> _What needs to be done_
Please repeat exactly the lines from the one containing "Mark the conversation as unread" through the last line of the records below, leaving out any pictures.

Saved entries:

------------------------------------------------------------

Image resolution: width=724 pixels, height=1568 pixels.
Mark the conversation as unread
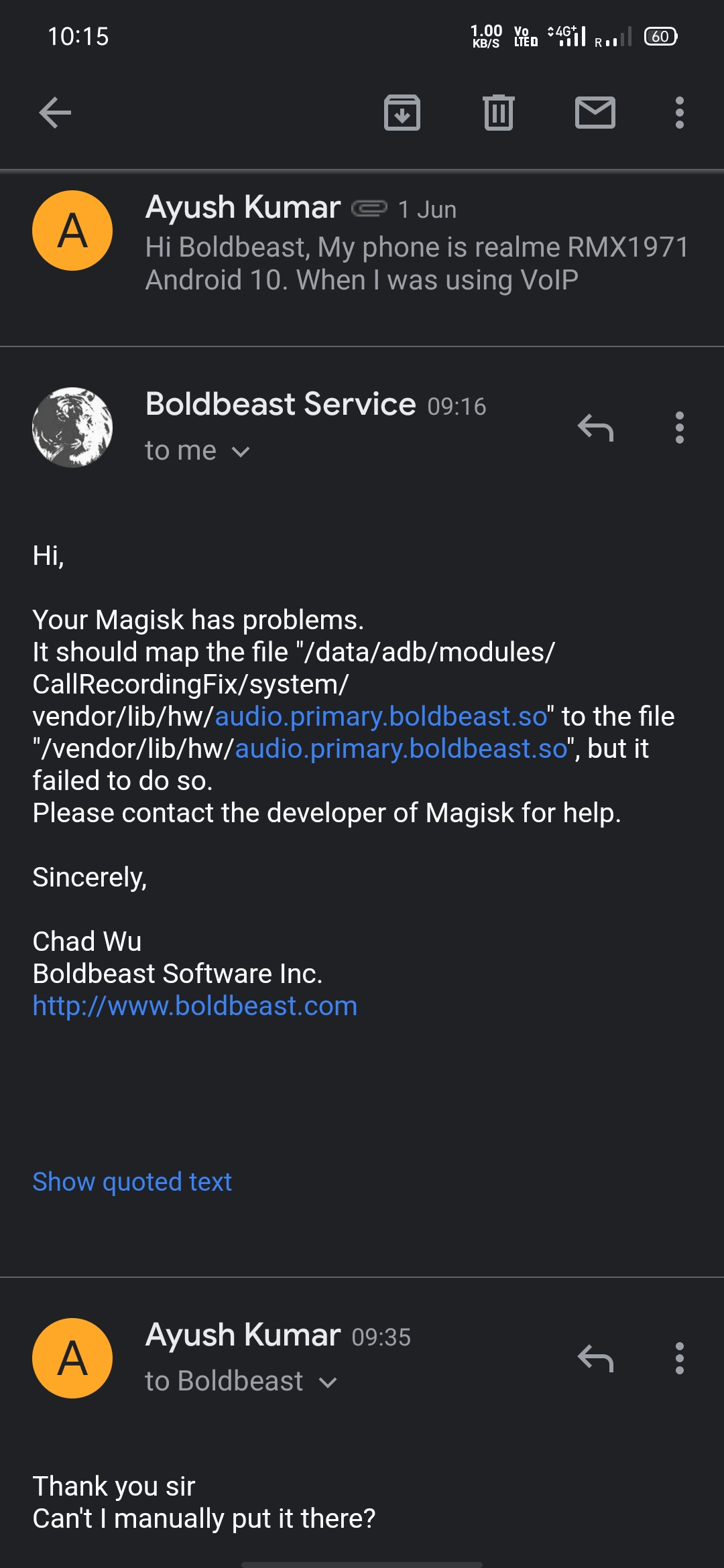point(595,114)
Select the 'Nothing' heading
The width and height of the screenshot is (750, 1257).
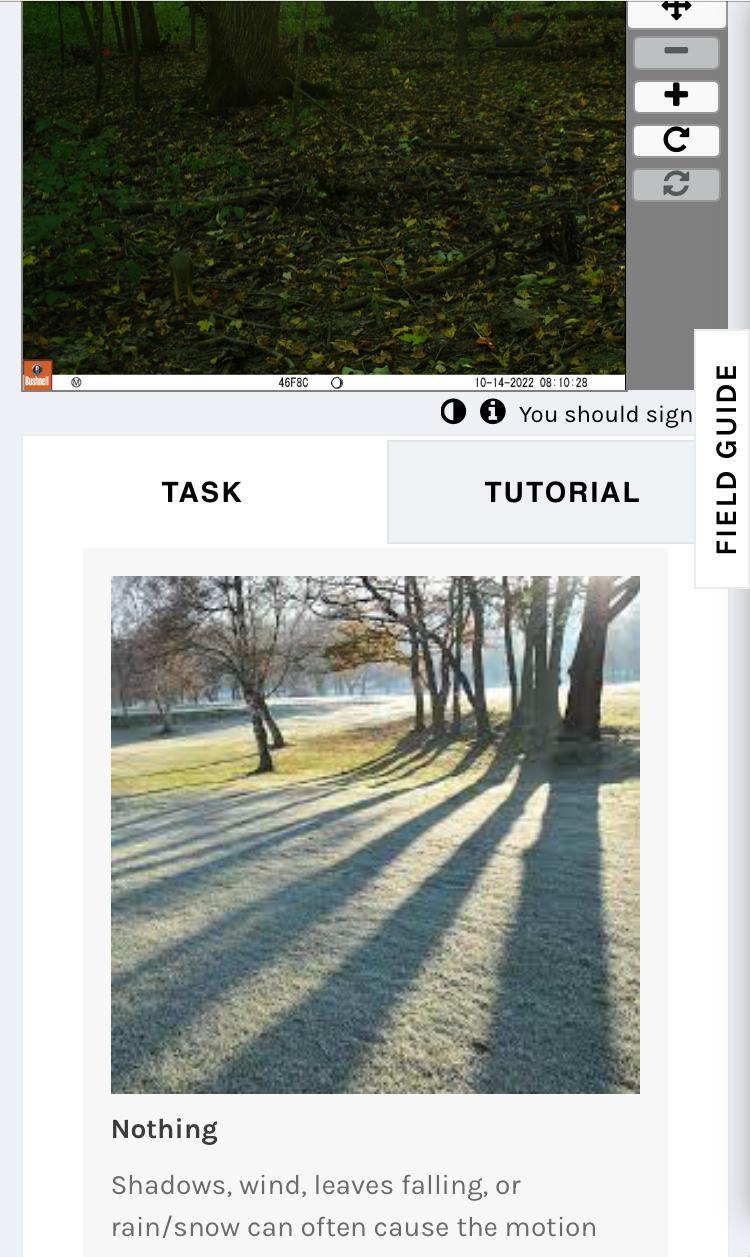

------------------------------------------------------------

> _Response_
Mark the conversation as unread
point(595,114)
Select the 'Nothing' heading
The width and height of the screenshot is (750, 1257).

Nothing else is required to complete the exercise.